A construction project involves the general contractor, dozens of subcontractors, materials suppliers, engineers, architects, the owner, the owner's lender, and often bonding companies. Every progress draw, every subcontractor payment, every materials invoice moves through this multi-party email chain. Any single credential compromise in any single party opens a plausible impersonation vector. The complexity is the vulnerability.
Where the exposure concentrates
Email authentication is almost never configured properly
DMARC configuration on the firm's business domain is the exception rather than the rule across the construction firms we scan. The consequence is direct: the firm's own @contractorname can be spoofed to send fraudulent payment instructions to subcontractors, materials suppliers, or the project owner. Missing DMARC is the technical enabler of the majority of documented subcontractor payment redirect fraud losses.
Project management platforms are a growing attack surface
Cloud-hosted platforms (Procore, Autodesk Construction Cloud, PlanGrid, Buildertrend, CoConstruct) hold bid documents, project financial data, subcontractor payment schedules, and often integration credentials to the firm's accounting system. Platform breaches cascade to every firm using the platform. Self-hosted or on-premise deployments common in older firms are frequently running unpatched, exposed via remote-access ports.

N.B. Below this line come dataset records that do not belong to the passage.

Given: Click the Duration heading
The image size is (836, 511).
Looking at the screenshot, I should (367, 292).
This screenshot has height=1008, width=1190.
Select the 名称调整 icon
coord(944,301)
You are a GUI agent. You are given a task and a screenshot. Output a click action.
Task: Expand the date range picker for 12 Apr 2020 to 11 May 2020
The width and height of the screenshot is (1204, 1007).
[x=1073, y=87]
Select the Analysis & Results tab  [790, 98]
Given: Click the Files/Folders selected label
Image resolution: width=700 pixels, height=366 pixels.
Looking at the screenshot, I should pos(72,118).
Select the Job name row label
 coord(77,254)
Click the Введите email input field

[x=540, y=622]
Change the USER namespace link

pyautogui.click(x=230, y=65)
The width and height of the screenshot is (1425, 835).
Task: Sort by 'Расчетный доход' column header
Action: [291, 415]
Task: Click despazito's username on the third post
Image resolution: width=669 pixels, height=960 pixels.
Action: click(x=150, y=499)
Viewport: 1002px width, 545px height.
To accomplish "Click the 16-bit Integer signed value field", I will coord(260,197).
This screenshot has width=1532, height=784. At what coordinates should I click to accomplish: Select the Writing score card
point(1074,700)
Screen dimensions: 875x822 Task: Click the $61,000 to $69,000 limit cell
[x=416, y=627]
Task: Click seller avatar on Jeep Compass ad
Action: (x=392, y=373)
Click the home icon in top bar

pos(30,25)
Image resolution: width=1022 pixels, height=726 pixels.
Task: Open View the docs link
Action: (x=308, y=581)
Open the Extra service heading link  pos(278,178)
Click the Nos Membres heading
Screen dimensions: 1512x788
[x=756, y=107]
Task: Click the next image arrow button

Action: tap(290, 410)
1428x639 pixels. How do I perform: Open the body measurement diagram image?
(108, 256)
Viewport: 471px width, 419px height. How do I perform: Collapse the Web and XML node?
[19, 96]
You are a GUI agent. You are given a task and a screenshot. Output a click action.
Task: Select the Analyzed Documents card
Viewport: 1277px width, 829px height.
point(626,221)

Bid document confidentiality is often not enforced
Sensitive bid documents, contractor pricing, and subcontractor rate cards frequently sit in shared cloud folders with permissive access, sometimes accessible via link-share to former staff. In competitive bidding environments this is a direct commercial exposure independent of any cyberattack.
Owner and controller personal exposure is discoverable
Construction firm owners and controllers are typically discoverable across state contractor licensing board records, corporate registry filings, property registries, and data broker sources. This aggregation is used to construct plausible impersonation attacks against project managers or accounts payable staff.
What this means, by role
For firm owners and controllers
The controls that close the majority of common exposures are boring, cheap, and well-documented. The gap is not knowledge. It is nobody's job. A forensic audit surfaces the picture. A structured remediation sprint closes it. Continuous monitoring keeps it closed. The cost is trivial relative to a single successful subcontractor payment redirect, which routinely exceeds $100K per incident.
For commercial insurance brokers writing construction books
Underwriters are increasingly requiring email authentication posture, credential-exposure evidence, and documented payment verification procedures before quoting construction E&O, builders' risk, and cyber. Brokers who surface these gaps before renewal win the deeper relationship.
For construction M&A advisors and trades roll-up consolidators
Trades roll-ups (HVAC, plumbing, electrical, roofing) at above $2M enterprise value are running cyber diligence as standard practice. Findings become re-pricing arguments or trigger required remediation before close. Sellers who run their own diligence preserve their negotiating position.
The path forward
Small and mid-sized construction firms sit at an inflection. Subcontractor payment fraud is rising, cyber insurance underwriting rigor is rising, and trades consolidation velocity is rising. Firms that address exposure early protect their project margins, their insurability, and their eventual sale price.